• PROBLEM DESCRIPTION: Show each line of the data below that has the string "handle" in it.

• DATA EXTRACT:
= Beginning of Section =
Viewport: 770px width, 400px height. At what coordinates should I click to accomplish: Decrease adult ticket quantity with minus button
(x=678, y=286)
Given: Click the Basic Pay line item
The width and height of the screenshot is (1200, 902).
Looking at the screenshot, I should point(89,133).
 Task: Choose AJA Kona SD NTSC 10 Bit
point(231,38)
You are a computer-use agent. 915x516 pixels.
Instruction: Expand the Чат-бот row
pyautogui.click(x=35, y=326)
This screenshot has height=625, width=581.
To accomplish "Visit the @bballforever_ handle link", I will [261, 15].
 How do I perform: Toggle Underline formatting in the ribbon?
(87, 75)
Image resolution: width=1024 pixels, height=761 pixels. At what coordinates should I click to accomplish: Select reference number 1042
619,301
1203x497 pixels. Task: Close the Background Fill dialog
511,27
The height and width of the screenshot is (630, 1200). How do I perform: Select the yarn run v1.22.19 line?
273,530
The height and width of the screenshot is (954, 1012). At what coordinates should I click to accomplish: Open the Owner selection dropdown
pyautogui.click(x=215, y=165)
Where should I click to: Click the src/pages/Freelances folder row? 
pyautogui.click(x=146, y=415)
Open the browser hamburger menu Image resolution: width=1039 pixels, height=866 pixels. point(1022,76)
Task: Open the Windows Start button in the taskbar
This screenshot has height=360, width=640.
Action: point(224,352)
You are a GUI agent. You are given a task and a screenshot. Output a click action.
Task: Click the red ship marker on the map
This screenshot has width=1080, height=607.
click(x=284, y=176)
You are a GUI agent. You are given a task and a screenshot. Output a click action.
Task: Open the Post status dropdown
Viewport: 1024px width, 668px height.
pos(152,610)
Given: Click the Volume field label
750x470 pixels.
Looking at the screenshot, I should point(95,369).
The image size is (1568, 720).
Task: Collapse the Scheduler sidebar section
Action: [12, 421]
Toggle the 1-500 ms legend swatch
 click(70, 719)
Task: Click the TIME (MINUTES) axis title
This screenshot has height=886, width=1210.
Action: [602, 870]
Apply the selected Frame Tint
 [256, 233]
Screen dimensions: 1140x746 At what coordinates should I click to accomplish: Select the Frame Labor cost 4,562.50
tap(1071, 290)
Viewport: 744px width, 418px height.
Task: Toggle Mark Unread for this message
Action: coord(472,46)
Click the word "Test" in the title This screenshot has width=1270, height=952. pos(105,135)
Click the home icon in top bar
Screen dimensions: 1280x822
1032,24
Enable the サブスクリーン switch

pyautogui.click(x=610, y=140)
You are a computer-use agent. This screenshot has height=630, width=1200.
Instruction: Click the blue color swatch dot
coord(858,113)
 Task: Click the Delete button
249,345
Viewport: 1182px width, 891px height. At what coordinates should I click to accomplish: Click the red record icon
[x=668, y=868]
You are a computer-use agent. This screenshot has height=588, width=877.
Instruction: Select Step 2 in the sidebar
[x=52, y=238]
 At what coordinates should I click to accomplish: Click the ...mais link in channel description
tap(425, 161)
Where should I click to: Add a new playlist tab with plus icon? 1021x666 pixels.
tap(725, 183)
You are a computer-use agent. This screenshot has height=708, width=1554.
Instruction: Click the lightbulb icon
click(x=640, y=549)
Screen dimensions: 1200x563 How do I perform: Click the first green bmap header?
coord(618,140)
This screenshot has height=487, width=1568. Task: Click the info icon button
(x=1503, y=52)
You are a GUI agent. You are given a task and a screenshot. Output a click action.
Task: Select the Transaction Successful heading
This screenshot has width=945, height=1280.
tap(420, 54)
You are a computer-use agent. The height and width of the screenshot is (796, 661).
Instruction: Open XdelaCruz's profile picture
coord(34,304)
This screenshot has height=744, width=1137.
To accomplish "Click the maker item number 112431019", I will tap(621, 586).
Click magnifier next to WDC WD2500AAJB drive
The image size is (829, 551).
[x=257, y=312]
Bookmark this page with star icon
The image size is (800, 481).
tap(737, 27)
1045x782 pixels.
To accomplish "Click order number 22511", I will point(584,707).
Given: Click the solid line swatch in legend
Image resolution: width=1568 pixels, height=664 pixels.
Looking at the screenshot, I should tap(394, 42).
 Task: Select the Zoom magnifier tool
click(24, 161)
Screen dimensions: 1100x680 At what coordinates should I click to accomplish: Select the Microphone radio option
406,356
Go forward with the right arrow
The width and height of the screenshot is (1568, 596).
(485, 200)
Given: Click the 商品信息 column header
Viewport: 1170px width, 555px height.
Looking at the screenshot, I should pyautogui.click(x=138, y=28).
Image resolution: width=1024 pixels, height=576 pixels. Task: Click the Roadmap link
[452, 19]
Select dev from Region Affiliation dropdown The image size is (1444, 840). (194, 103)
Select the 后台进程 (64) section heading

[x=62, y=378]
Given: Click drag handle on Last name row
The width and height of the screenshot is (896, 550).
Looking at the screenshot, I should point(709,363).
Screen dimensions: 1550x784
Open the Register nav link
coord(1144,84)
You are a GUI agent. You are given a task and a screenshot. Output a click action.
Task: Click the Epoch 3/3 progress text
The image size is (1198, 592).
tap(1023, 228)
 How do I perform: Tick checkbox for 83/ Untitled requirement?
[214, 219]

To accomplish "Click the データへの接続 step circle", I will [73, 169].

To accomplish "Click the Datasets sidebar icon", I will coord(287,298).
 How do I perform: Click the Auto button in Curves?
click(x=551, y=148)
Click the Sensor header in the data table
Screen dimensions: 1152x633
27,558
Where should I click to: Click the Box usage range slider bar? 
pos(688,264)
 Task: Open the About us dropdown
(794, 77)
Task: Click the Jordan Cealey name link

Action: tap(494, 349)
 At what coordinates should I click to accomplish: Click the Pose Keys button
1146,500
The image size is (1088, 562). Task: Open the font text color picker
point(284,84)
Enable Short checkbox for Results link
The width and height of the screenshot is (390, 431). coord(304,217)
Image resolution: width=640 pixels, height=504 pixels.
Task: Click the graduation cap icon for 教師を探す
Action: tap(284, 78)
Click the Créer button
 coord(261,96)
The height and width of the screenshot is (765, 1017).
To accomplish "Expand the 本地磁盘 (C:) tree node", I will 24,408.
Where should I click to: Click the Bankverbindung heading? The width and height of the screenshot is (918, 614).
= End of Section =
• TASK SOLUTION:
To accomplish "Visit the @bballforever_ handle link", I will [261, 15].
Given: Click drag handle on Last name row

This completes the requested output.